Major websites like Tumblr, Reddit, Medium, and Etsy join online protest, in-district events planned in 8 key Senate districts, rally in Washington, DC
Net neutrality supporters and major web platforms like Reddit, Tumblr, Etsy, Medium, and GitHub are planning Operation: #OneMoreVote, a mass day of online and offline action this Tuesday, February 27, to secure the final vote needed to pass a Congressional Review Act (CRA) resolution in the Senate to block the FCC’s resoundingly unpopular repeal of rules that prevent Internet providers from controlling what websites and apps web users can use with censorship, throttling, and new fees.
Internet users, small businesses, online communities, public interest groups and popular websites will harness their reach to flood lawmakers with phone calls and emails from constituents, while high-traffic websites will help sound the alarm with prominent alerts encouraging visitors to take action. Offline, net neutrality supporters will gather outside 8 key Senate offices across the country, as well as at a rally outside the Senate in Washington, DC.
The day of action is being organized by Fight for the Future, Demand Progress, and Free Press Action Fund, the groups behind BattleForTheNet.com and many of the largest online protests in history. Well-known companies like Reddit, Tumblr, Etsy, Medium, Vimeo, Imgur, Namecheap, DuckDuckGo, Private Internet Access, Fiverr, Patreon, and KnowYourMeme, Sonos have announced their participation, along with groups like Consumer Reports, the ACLU, Common Cause, Engine, CCIA, Change.org, National Hispanic Media Coalition, and Creative Commons. Participants continue to stream in as the date approaches.
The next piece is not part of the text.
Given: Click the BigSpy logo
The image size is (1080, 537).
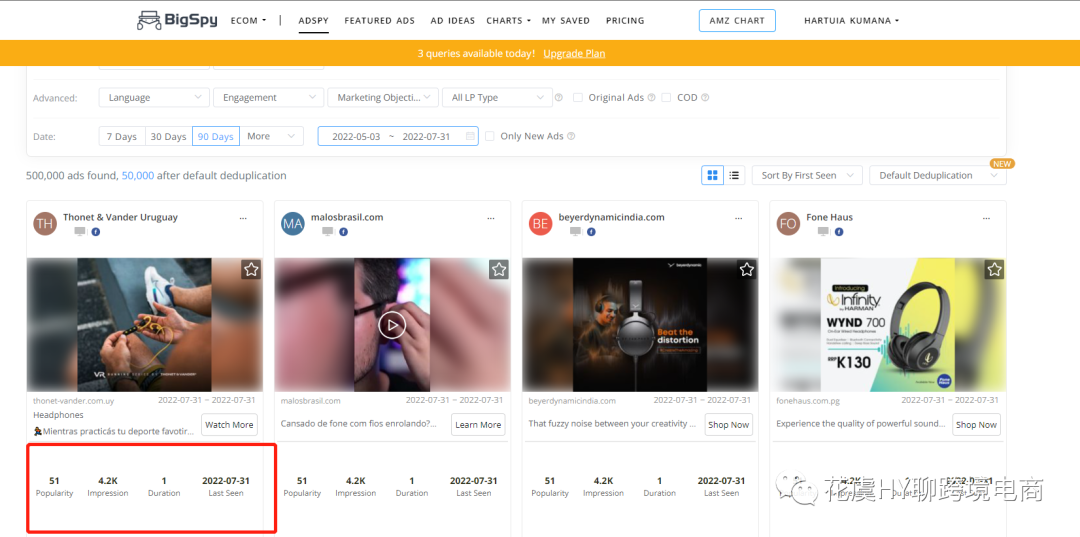Looking at the screenshot, I should (x=179, y=20).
"The CRA is a simple up or down vote on the future of the free and open Internet. There are fifty US Senators who have a decision to make: are they going to listen to lobbyists who are paid to lie to them, or are they going to listen to their constituents and small businesses in their district?" said Evan Greer, campaign director of Fight for the Future. "Internet users need net neutrality protections now, not months or years from now as court battles play out and Congress deliberates on legislation that’s unlikely to pass, and might not protect us even if it did. Make no mistake: every member of Congress who fails to publicly support the CRA is casting their vote against net neutrality, and will be seen by voters as an enemy of Internet freedom come election time."
The FCC’s resoundingly unpopular net neutrality repeal was published in the Federal Register last week, officially starting a countdown of 60 legislative days to pass a Senate resolution to reverse the order. 50 senators have already come out in support of the CRA, which would overturn the FCC’s December 14th decision and restore net neutrality protections that are supported by more than 83% of voters from across the political spectrum. The February 27th push is laser-focused on securing the final vote needed to pass the resolution in the Senate. Advocates will also take the fight to the House of Representatives, where net neutrality supporters plan to wage an all-out war to reach the 218 supporters (a simple majority) needed to force the CRA to the floor.
If the CRA passes both houses, it will go to the President’s desk. The White House—which has criticized mergers and other actions by large telecom companies—has been noticeably quiet about the FCC repeal, which was unpopular with voters from across the political spectrum including 3 out of 4 Republicans. While a veto is possible, the reality is that no one can predict what Trump will do. Republican FCC Commissioner O’Rielly told Politico in January that he was unsure President Trump would veto a CRA if it landed on his desk.
Over the last year net neutrality has emerged as a mainstream political issue, with millions of people contacting their lawmakers, broad participation from small businesses, major web companies, and even brands like Burger King, and hundreds of volunteer-led grassroots protests, in-district meetings, and petition deliveries to congressional offices. Previous days of action on July 12 and December 12 drove unprecedented numbers of phone calls, emails, and comments to lawmakers and the FCC.